Reputation: 33
I have a batch processing job running in dataflow on gcp under version apache-beam[gcp]==2.19.0 on the dataflow runner. I created a custom template for the job. The job is running as expected, but I also want to add a max job duration. I found the duration (in milliseconds) parameter inside the wait_until_finish() method, which should be available. Question is: How to let the templated batch job stop automatically when it runs longer than duration? I do not need to keep any data, I just want the job to stop when it runs too long.
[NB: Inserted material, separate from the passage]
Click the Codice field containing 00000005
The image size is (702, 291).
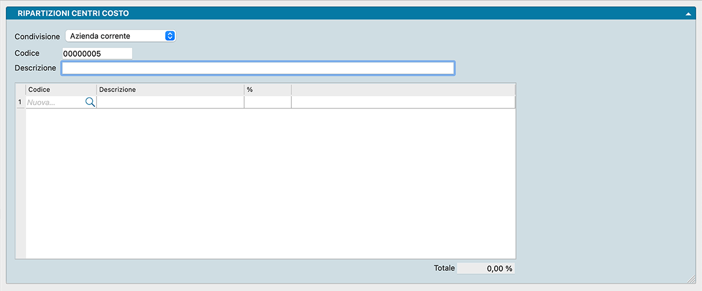97,54
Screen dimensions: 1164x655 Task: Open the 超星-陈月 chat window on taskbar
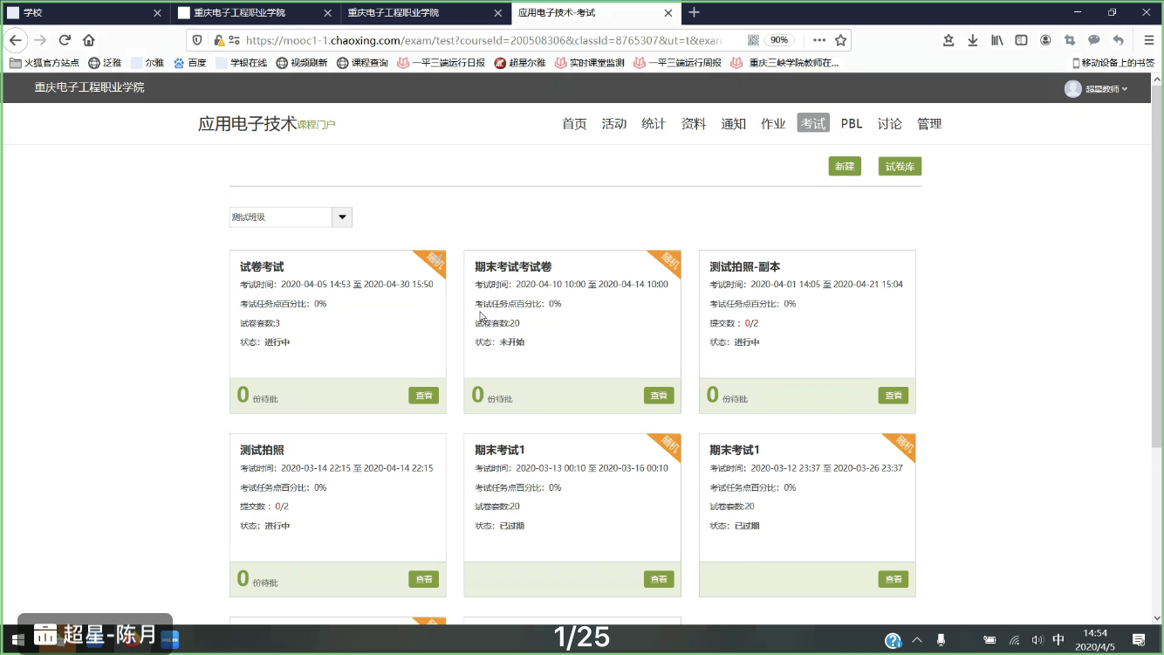[x=94, y=637]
I've implemented the run function as follows:
def run():
opts = PipelineOptions()
user_options = opts.view_as(UserOptions)
p = beam.Pipeline(options=opts)
(p |
"Read data" >> beam.io.Read(beam.io.BigQuerySource(query=user_options.query,
use_standard_sql=StaticValueProvider(bool, True))) |
"Get data" >> beam.ParDo(doStuff()) |
"Output data" >> beam.ParDo(outputData(param1=user_options.input1)) |
"Write to BQ" >> beam.io.WriteToBigQuery(
table=user_options.table_spec,
schema=user_options.table_schema,
write_disposition=beam.io.BigQueryDisposition.WRITE_TRUNCATE,
create_disposition=beam.io.BigQueryDisposition.CREATE_IF_NEEDED
)
)
result = p.run()
result.wait_until_finish(duration=1800000)
Upvotes: 2
Views: 4924
Reputation: 41
No, Dataflow does not provide auto cancellation after certain period. Still you can achieve your goal by simply putting cancel()
result.wait_until_finish(duration=1800000)
if not result.is_in_terminal_state(): # if pipeline isn't finished, cancel
result.cancel()
Upvotes: 4